È stata davvero una piacevole opportunità fare tappa con il mio giro di note a San Donnino, un paesino a una manciata di chilometri dalla comunità, perché rivedere Gianni, Luca, Mario, le loro mogli, i loro figli e soprattutto Claudio Imprudente, scrittore e figura di un certo spessore nel mondo della disabilità, con cui ho collaborato in un paio di live, mi ha fatto stare bene, come mi ha riempito di gioia il vederli tra i tavoli del pub “Sirius”, qualche ora dopo, poco prima del concerto.
Suonare in un locale non è affatto semplice.
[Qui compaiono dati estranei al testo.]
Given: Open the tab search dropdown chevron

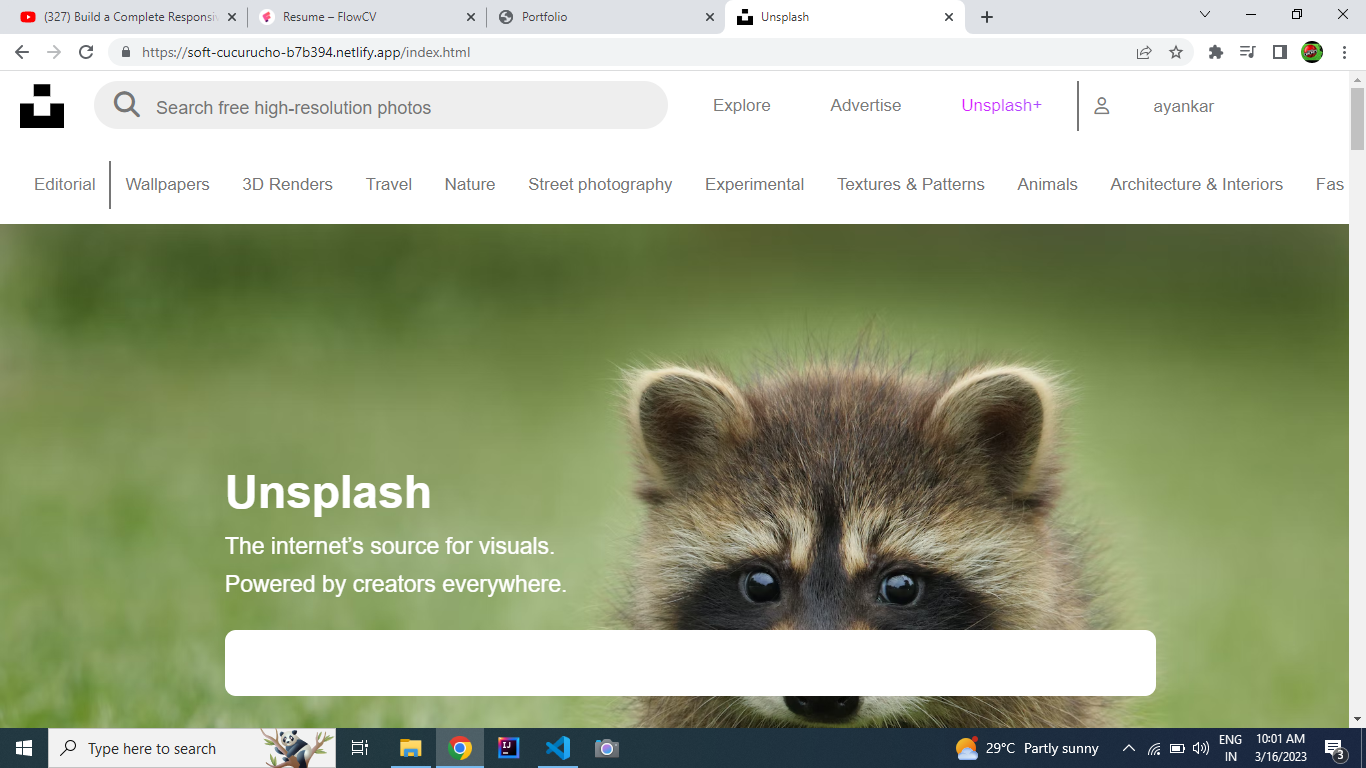Looking at the screenshot, I should [1205, 15].
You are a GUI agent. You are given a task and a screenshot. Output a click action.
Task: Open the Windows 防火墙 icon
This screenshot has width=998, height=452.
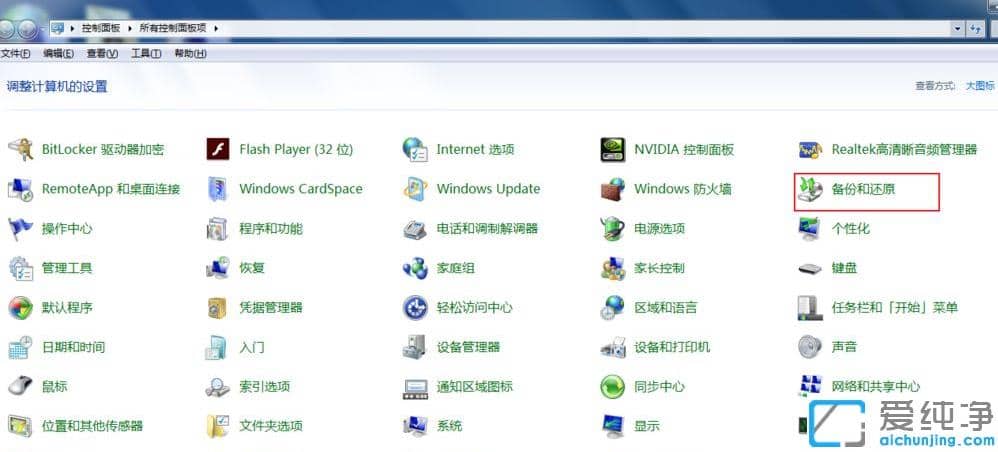(x=613, y=189)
Troppo spesso si rimane in balìa di una tempesta di chiacchiere e indifferenza, invisibili e abbandonati in un angolo come una sorta di radio umana, annaspando senza mai trovare appigli emotivi e condivisione di sorta, a parte qualche rarissimo caso. La presenza coinvolta dei miei amici, a cui poi si è unito anche il vulcanico Giulio, che mette sempre a dura prova le mie ganasce con le sua ironia dirompente, è servita a quietare le acque rumorose dei tavoli in fondo, comunque meno agitate del solito, concedendomi il lusso dell’attenzione e di un applauso vivo ed emozionato.
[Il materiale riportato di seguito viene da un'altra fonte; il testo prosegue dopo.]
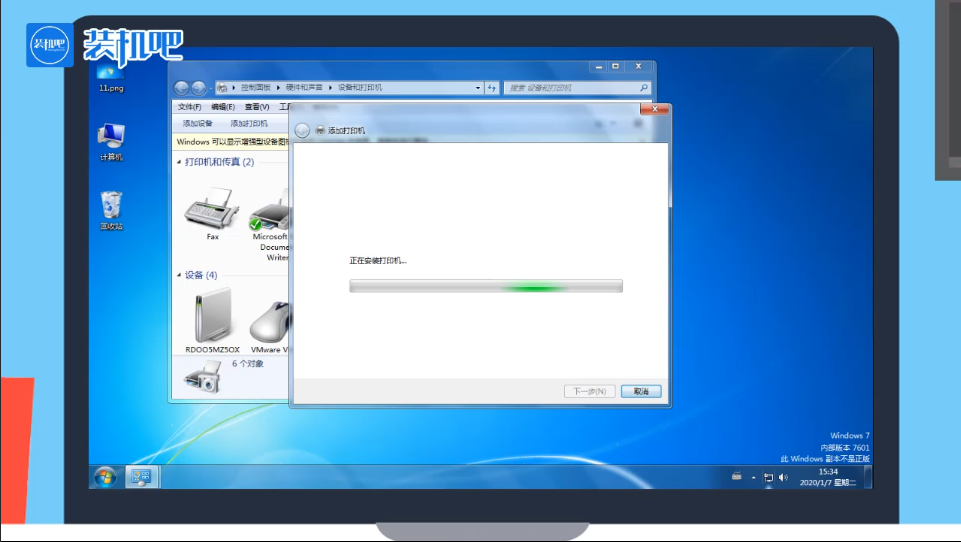Screen dimensions: 961x542
Task: Click the VMware virtual mouse device icon
Action: [270, 320]
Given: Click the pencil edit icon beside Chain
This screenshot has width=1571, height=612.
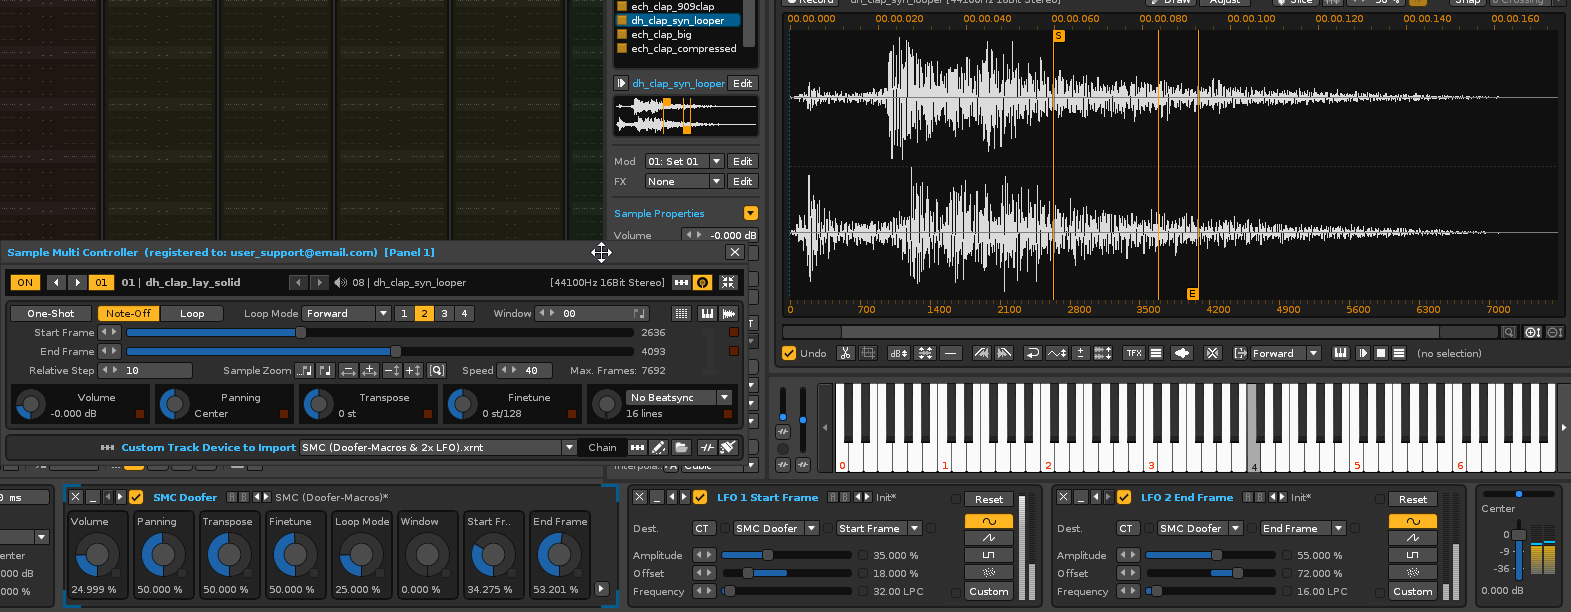Looking at the screenshot, I should tap(658, 448).
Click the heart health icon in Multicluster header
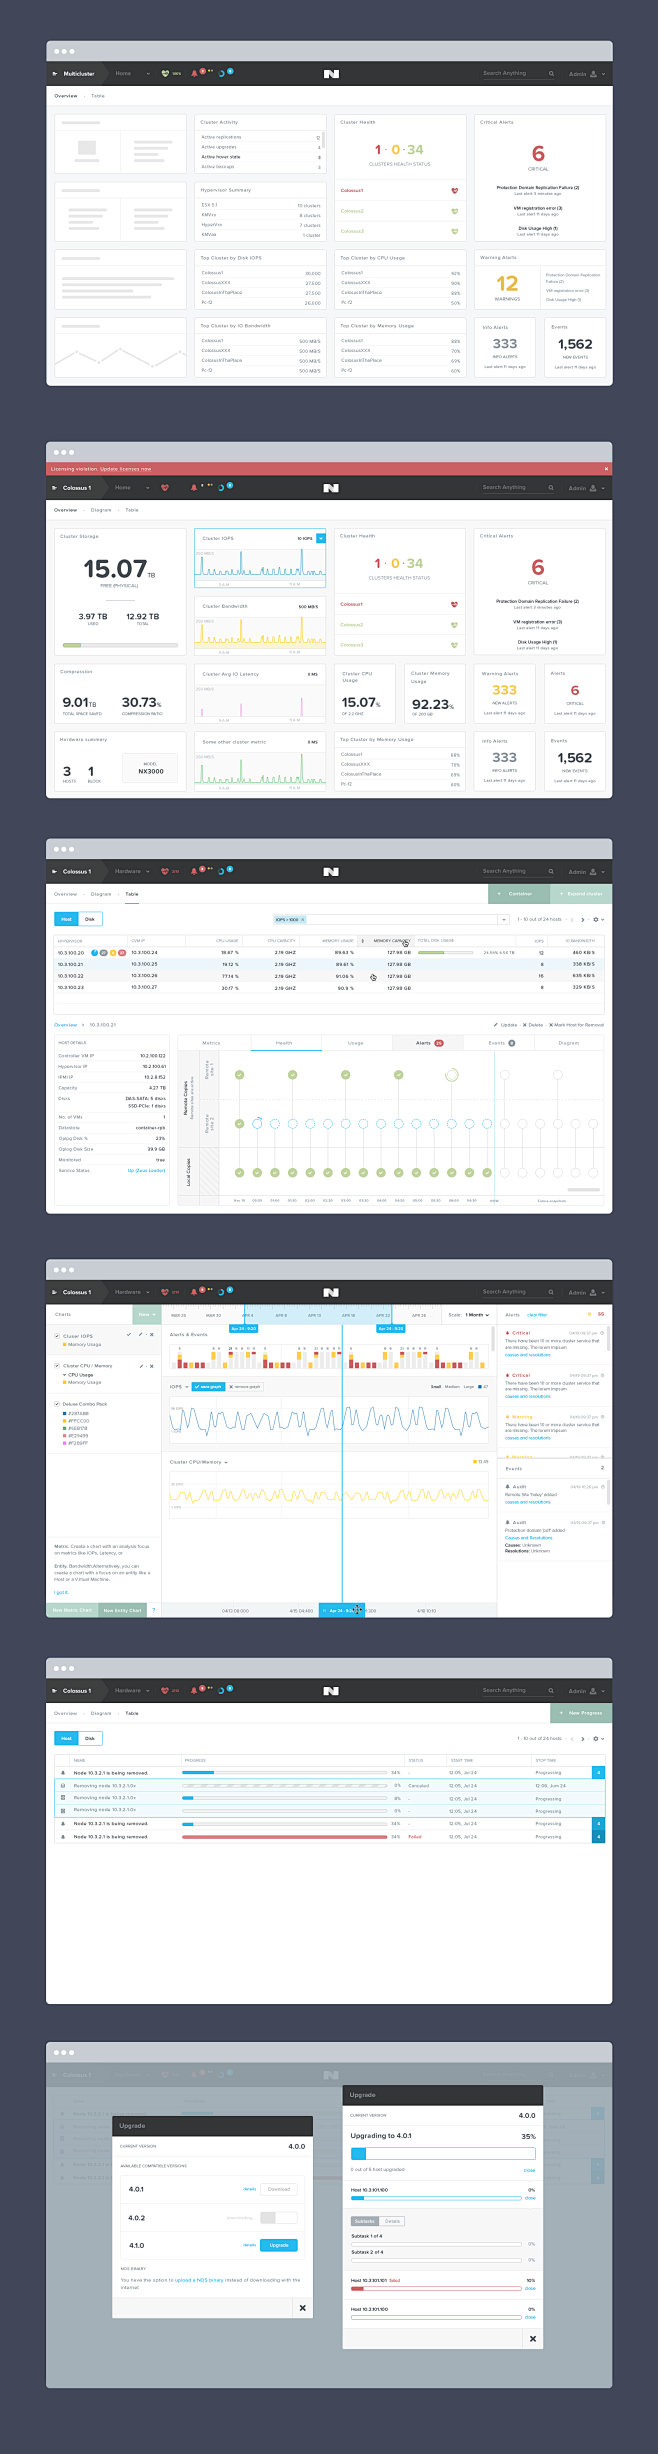 point(166,74)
Confortato e protetto dalla loro partecipazione, ho potuto intraprendere il mio viaggio musicale attraverso le note dei miei pezzi con un’insolita precisione e una dinamica difficilmente eseguibile tra le pinte e i fritti di un pub.
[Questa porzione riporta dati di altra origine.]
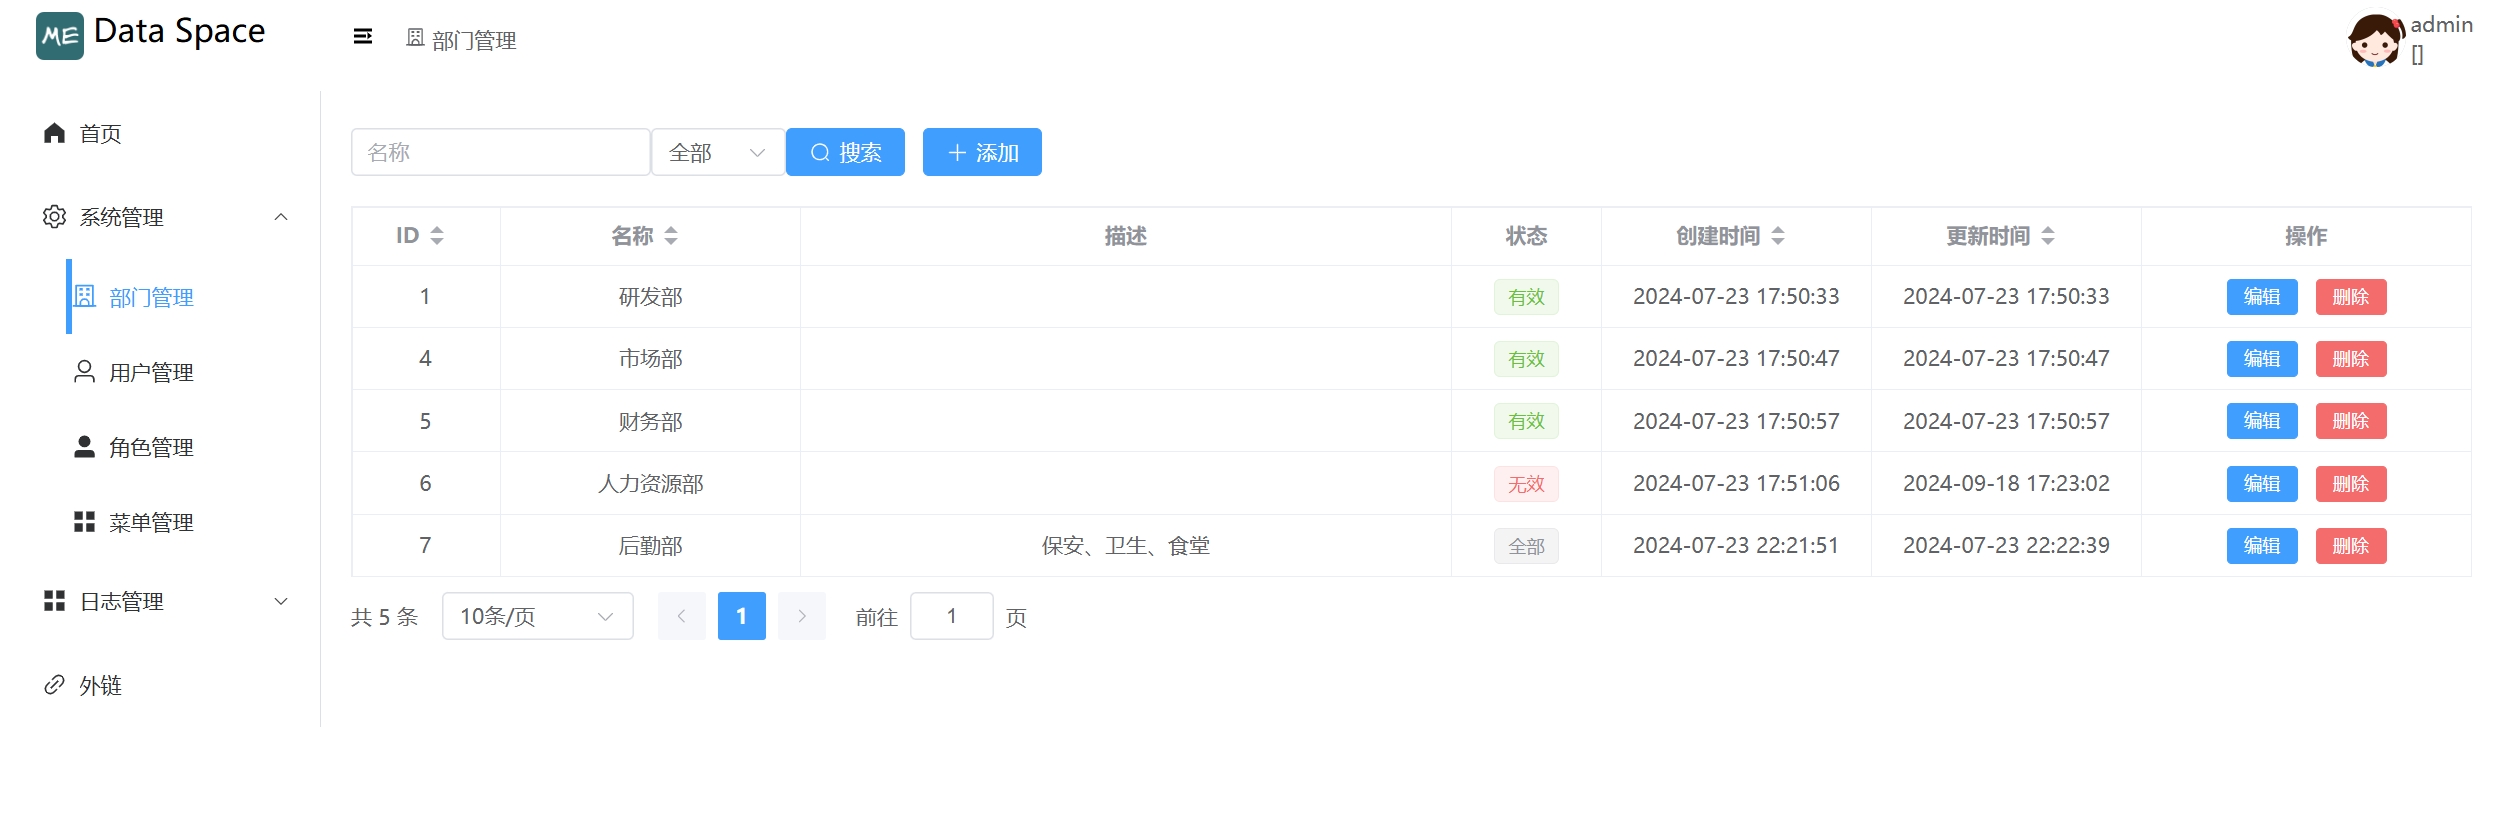Open the 全部 status filter dropdown

717,153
Il fatto è che a volte è sufficiente un solo cuore predisposto perché si compi lo scopo di ogni linguaggio artistico, indipendentemente dal luogo in cui si esercita, e di cuori questa sera ce ne erano più di uno, vogliosi, curiosi e con il giusto groove nei battiti. Per un attimo mi è sembrato che andassero tutti all’unisono con il mio. Di sicuro è accaduto dopo il concerto, seduti in cerchio ad alimentare un’interazione che è in effetti andata oltre la musica, alimentata da quell’appassionante desiderio di concedersi senza alcuna remora, di sentirsi amorevolmente uniti e complici.
A fine serata, ormai con la notte alle porte, ho infoderato strumenti e impianto e ho puntato il letto che in comunità attendeva il peso della mia giornata, non prima di aver salutato e ringraziato Massimo “Mamo”, il gestore del locale, persona disponibile e dagli occhi sorridenti che non ha esitato neppure un attimo a concedermi palco e luci, nonostante avesse smesso l’attività live da tempo e in un giorno in cui, fra l’altro, non era mai stata prevista.
Gli incontri sono la faccenda interessante del mio mestiere, forse la più importante, perché prima di ogni cosa, prima della musica e prima dei viaggi, ci sono i rapporti umani, senza i quali anche il sogno più eccitante si sfracella rumorosamente al suolo.
Così, prima di spegnere la luce, ho pensato a mia moglie Novella e ai miei figli, ai loro sogni cullati nei loro letti. E ho provato un commuovente senso di gratitudine.
Grazie Luca della possibilità che ci hai dato di gustare una bella serata insieme, potendo ascoltare dal vivo la tua fantastica musica. A presto buon tour,Ciao Gianni e Lorena.